• _Your assignment_
Skip the pictures. Transcribe exactly the lines from the line containing "Where should I" to the end of the listing.

START Entries supplied

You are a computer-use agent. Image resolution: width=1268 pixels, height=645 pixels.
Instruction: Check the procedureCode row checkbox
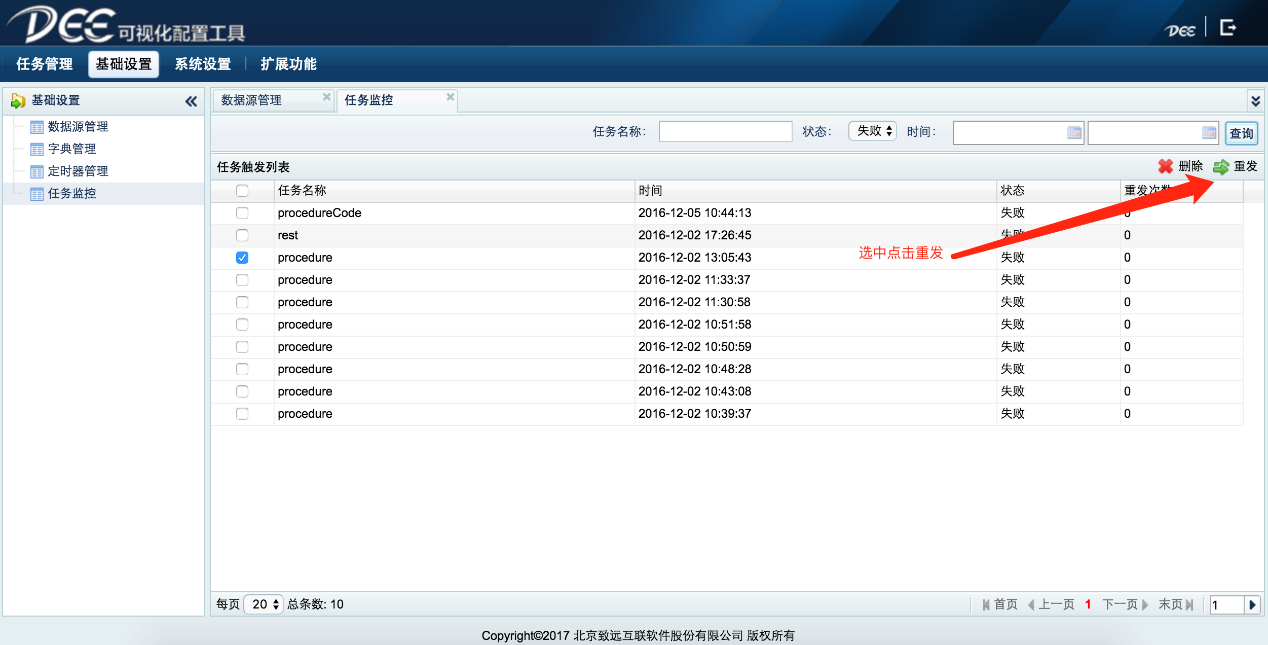242,213
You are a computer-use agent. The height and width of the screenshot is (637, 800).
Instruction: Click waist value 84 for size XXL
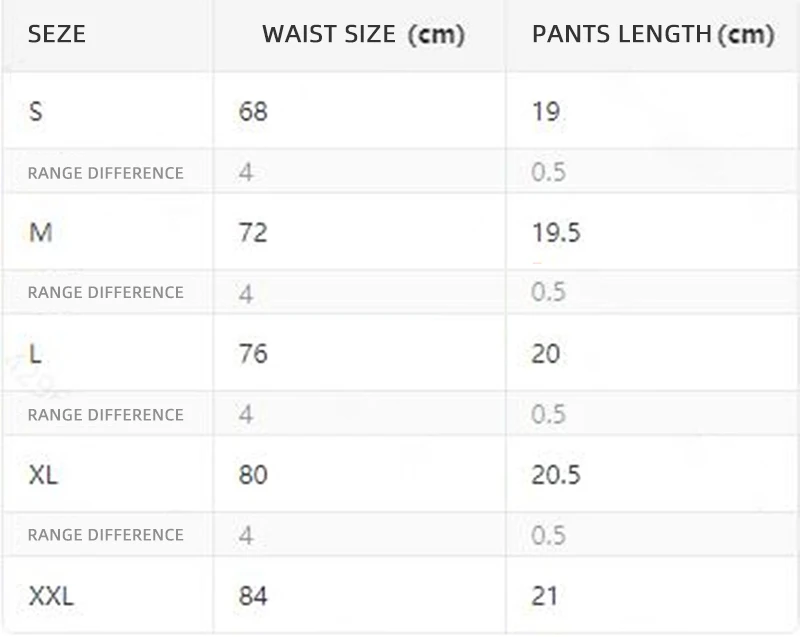(253, 596)
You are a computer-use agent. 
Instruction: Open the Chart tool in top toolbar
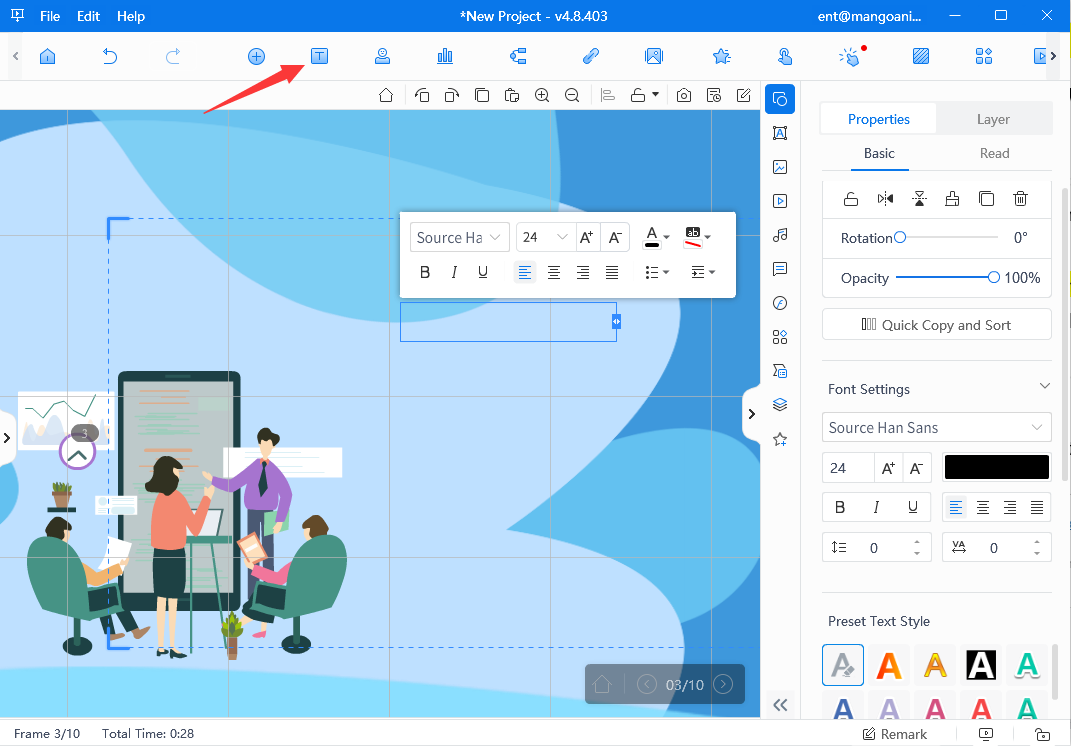pyautogui.click(x=445, y=56)
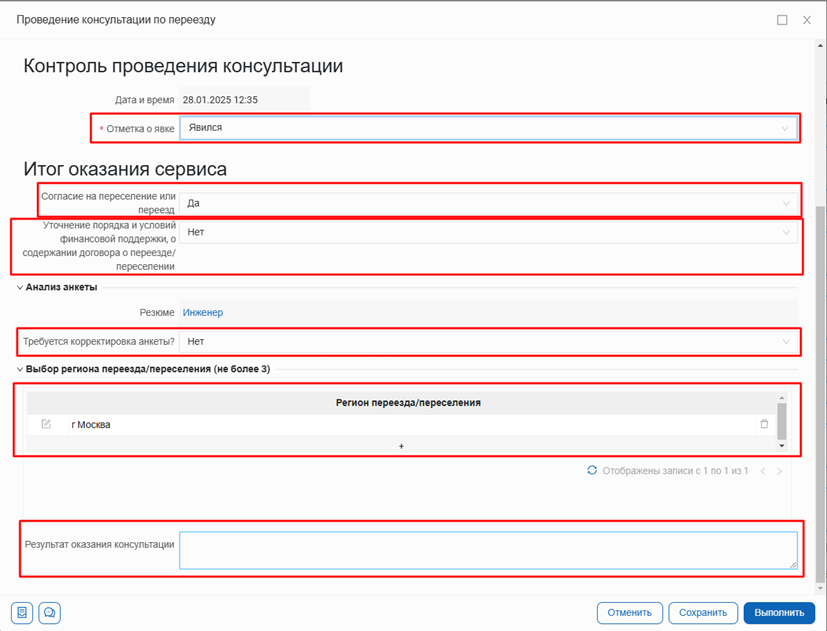
Task: Open the Уточнение порядка и условий dropdown
Action: click(x=488, y=232)
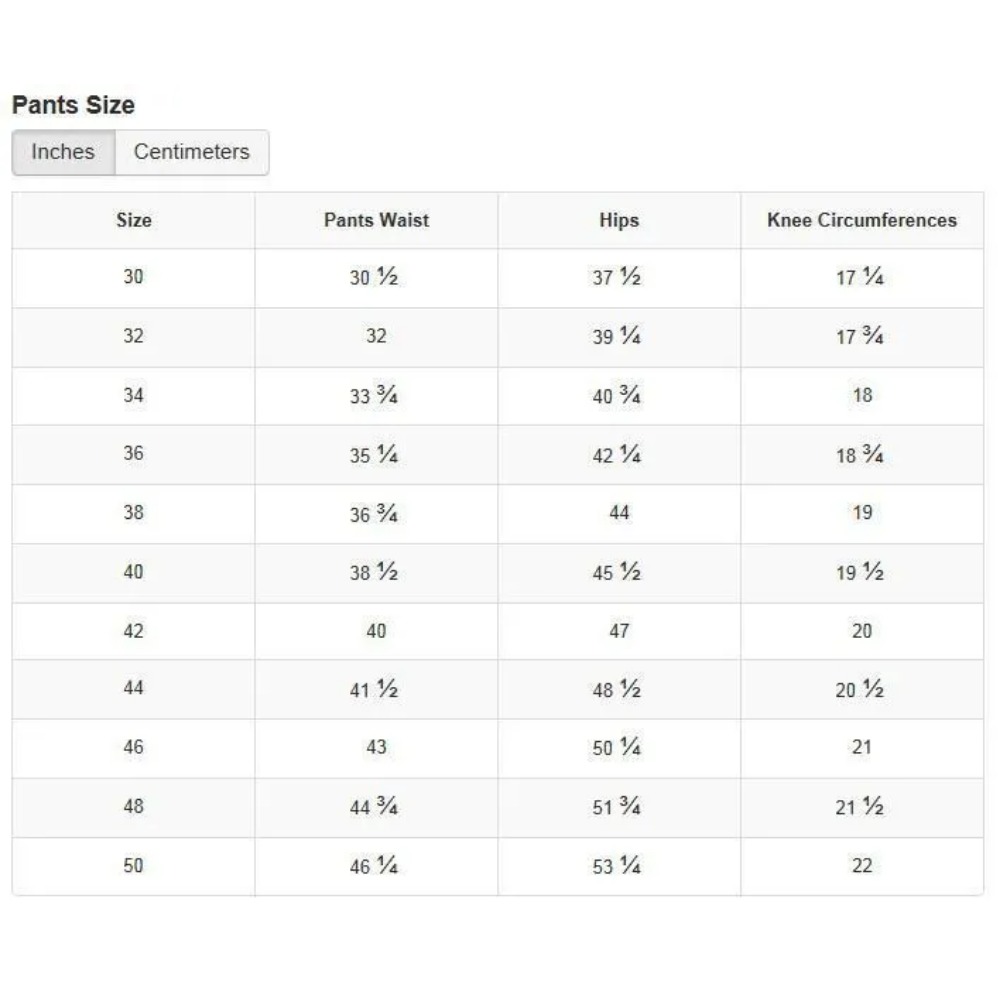Click the Knee Circumferences column header
1000x1000 pixels.
click(x=862, y=220)
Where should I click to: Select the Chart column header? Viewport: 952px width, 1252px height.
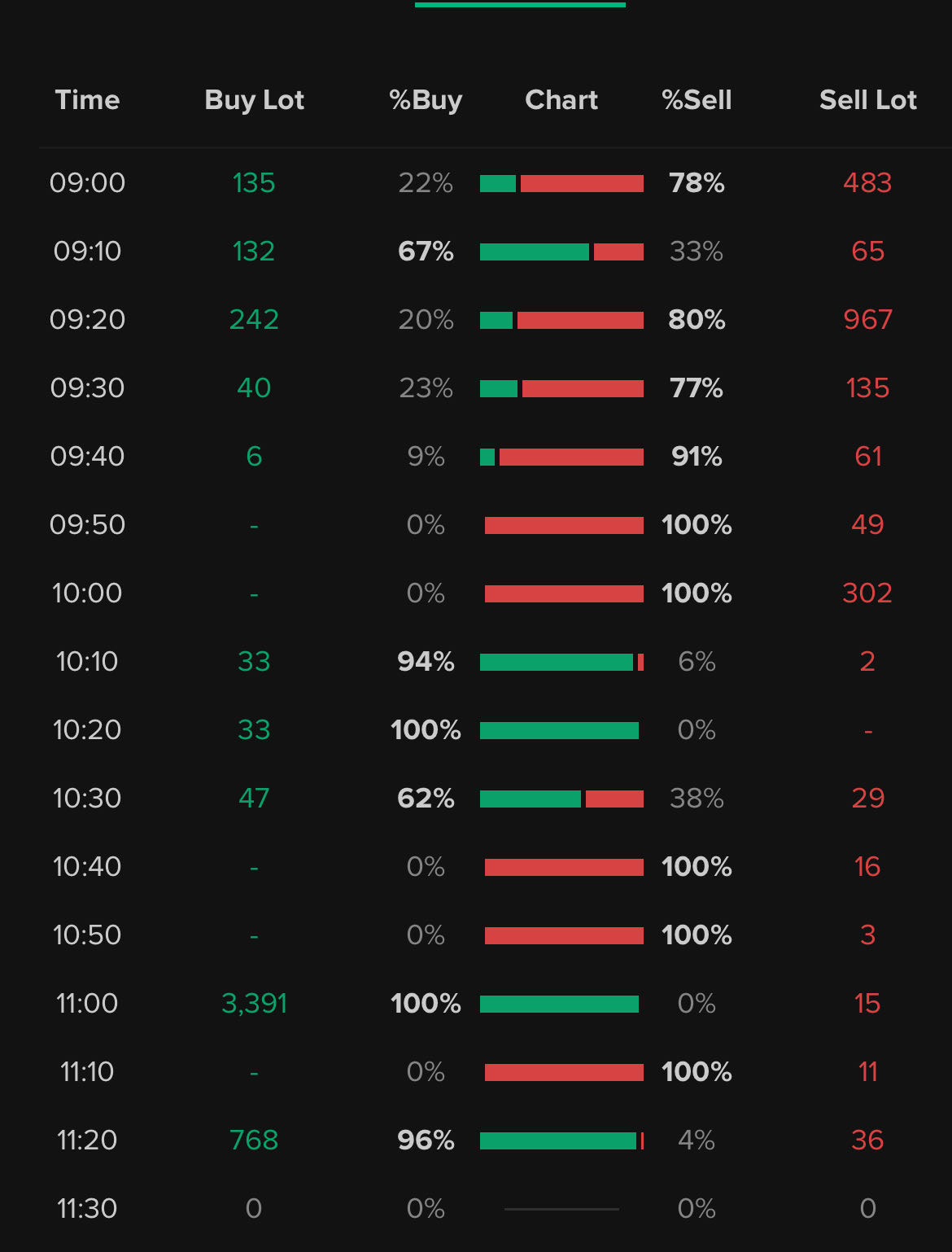(x=561, y=100)
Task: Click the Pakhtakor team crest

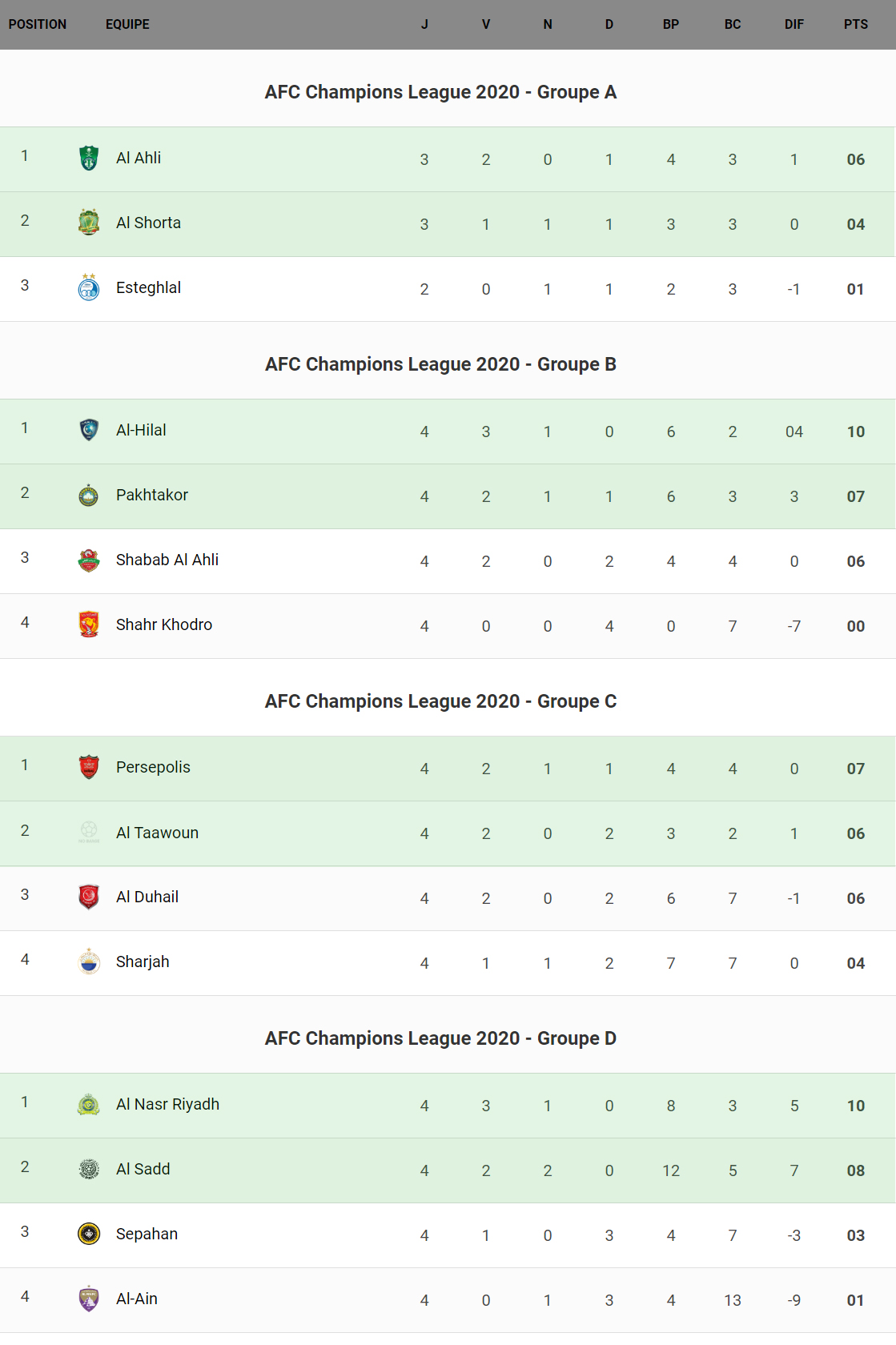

END Entries supplied

• _Response to the task_
Where should I click to: Select the Chart column header? Viewport: 952px width, 1252px height.
(x=561, y=100)
Task: Click the Pakhtakor team crest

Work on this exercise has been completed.